法令に比べ、組織規則は遵守に対する意識が弛緩しやすい。少しくらいなら問題ないだろうなどと考え、ルールを逸脱しがちである。この点が第2階層の難しい点と言えよう。
困難な意思決定も要求される「倫理的行動の励行」
企業倫理の最後の階層は、「常に倫理的行動を励行すること」である。これは、法令・組織規則のいずれにも直接的な定めがない事項についても、常に高度な倫理性をもって対応しなければならないとする考え方である。守らなければ企業倫理違反となる。
一例としては、新疆ウイグル自治区の強制労働問題に対する企業対応が挙げられよう。本人の意思に反する労働を強いられたウイグルの方々により、さまざまな資材・素材・製品が製造されていると報じられる中、同地区からの資材などの調達を停止する企業と継続する企業とに対応が分かれている。その結果、調達を継続する企業に対し、社会的責任を問う厳しい批判が一部の消費者から生じている。

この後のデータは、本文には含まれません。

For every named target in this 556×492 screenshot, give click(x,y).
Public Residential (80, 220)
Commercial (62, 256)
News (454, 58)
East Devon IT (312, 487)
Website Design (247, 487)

もちろん、このような企業対応を直接的に規制する法令はなく、各社の組織規則にも明確な規定がないかもしれない。それにもかかわらず、調達を継続する企業に対して社会から厳しい視線が注がれるのは、「企業倫理上、好ましい対応ではない」と判断する消費者が多数存在するためである。
第3階層の「常に倫理的行動を励行すること」は、消費者視点での倫理的意思決定を必要とすることが多い。しかしながら、倫理的判断の結果が企業経済性に反することもあり、経営者は難しい選択を迫られがちである。これが企業倫理の第3階層の特徴である。新疆ウイグル自治区の問題に対する企業対応は、まさに典型例と言えよう。
好ましい企業倫理観を具備する人材は、若年社員の時期から教育しなければ育成が不可能である。『企業倫理の3階層』を活用し、ぜひ好ましい倫理観を備えた企業人を輩出してほしい。